Nona Limmen, Medusa.
A arte de Nona Limmen procura ir para lá do véu entre o visível e o invisível, ultrapassar o óbvio e o material e entrar no reino da névoa e das sombras. As sombras, silhuetas, vultos que mal se distinguem na distância são também um tema recorrente em diversas das suas fotografias. Por um lado, poderá refletir a sua crença de que a morte não é o fim, porque o espírito apenas se liberta do corpo, passando a vogar livre num outro espaço e tempo.
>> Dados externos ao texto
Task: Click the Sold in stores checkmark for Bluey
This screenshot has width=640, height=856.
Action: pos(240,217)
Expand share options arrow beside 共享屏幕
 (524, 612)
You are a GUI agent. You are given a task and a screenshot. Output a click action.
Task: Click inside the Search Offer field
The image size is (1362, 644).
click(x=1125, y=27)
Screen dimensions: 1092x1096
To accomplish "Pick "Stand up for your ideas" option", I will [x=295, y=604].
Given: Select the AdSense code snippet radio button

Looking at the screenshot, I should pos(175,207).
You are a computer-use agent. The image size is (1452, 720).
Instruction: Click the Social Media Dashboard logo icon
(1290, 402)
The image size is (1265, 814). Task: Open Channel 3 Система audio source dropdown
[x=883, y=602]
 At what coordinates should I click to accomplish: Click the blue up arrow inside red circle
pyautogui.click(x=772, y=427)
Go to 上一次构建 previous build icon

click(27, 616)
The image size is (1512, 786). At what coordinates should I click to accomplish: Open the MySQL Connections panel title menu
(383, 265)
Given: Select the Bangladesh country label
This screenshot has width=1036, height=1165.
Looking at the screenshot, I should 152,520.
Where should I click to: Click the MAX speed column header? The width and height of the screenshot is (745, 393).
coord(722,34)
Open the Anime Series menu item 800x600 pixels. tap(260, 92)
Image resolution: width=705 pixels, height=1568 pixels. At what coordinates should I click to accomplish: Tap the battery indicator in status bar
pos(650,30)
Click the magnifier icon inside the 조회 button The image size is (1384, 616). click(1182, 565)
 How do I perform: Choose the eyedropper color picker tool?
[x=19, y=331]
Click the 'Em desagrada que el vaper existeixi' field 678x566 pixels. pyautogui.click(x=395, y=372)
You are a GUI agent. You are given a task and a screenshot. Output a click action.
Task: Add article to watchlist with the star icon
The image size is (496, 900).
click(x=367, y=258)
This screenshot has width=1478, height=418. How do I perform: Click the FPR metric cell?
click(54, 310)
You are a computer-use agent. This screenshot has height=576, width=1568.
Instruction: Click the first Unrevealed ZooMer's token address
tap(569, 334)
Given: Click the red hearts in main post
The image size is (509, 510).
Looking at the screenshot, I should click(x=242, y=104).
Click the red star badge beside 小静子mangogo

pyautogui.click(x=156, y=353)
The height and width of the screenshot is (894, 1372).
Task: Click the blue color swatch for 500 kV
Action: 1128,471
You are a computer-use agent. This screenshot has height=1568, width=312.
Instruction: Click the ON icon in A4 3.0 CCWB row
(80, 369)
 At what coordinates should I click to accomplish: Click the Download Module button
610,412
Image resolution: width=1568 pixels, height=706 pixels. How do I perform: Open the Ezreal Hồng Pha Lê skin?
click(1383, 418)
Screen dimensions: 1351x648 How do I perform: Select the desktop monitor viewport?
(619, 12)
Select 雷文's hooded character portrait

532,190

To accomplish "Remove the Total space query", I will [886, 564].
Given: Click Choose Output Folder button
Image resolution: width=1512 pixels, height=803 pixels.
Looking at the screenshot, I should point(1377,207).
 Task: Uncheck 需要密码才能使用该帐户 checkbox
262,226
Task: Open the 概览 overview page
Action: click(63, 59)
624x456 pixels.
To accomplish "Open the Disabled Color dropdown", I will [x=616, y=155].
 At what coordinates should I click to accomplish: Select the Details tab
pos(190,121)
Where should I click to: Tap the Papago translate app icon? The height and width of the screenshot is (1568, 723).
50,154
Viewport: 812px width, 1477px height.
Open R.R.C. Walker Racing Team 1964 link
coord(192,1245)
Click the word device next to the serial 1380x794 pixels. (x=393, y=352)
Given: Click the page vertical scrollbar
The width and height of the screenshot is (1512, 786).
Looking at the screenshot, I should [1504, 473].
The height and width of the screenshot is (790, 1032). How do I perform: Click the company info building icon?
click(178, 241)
Por outro lado poderá expressar como, criativamente, através da sua arte, ultrapassou o receio de criança das sombras escuras. O certo é que, para Limmen, o mundo da arte funciona como um refúgio que oferece a liberdade das limitações e inibições terrenas. Fotografias como Endless Dream, evocativa do longínquo reino das fadas, expressam bem a influência de Gustave Doré na obra de Nona Limmen – nomeadamente das ilustrações dos Contos de Charles Perrault. O que acaba por ser expetável, visto que a artista se assume como sua admiradora. Já obras de caráter mais sombrio como Methamorphosis ou Witch of the Woods evocam um mundo lovecraftiano, com a sua atmosfera de transfiguração e de terror perante o desconhecido. Se pensarmos que a fotografia consiste num meio de preservar no tempo qualquer breve momento das nossas vidas, entenderemos as obras de Nona Limmen como pequenos fragmentos de histórias por contar, dos quais só temos um vislumbre. As suas fotografias surgem como uma recriação moderna do imaginário espírita vitoriano – celebrizado pela Spirited Photography –, demonstrando a fusão e o cruzamento entre o mundo visível e o invisível, entre o conhecido e o desconhecido.
Salomé Castro
CHEVALIER, Jean; GHEERBRANT, Alain, 1982. Dicionário dos Símbolos. Mitos, Sonhos, Costumes, Gestos, Formas, Figuras, Cores Números, Lisboa: Editorial Teorema. JUNG, Carl G., 1964. O Homem e seus Símbolos, 6ª. Edição, Rio de Janeiro: Editora Nova Fronteira.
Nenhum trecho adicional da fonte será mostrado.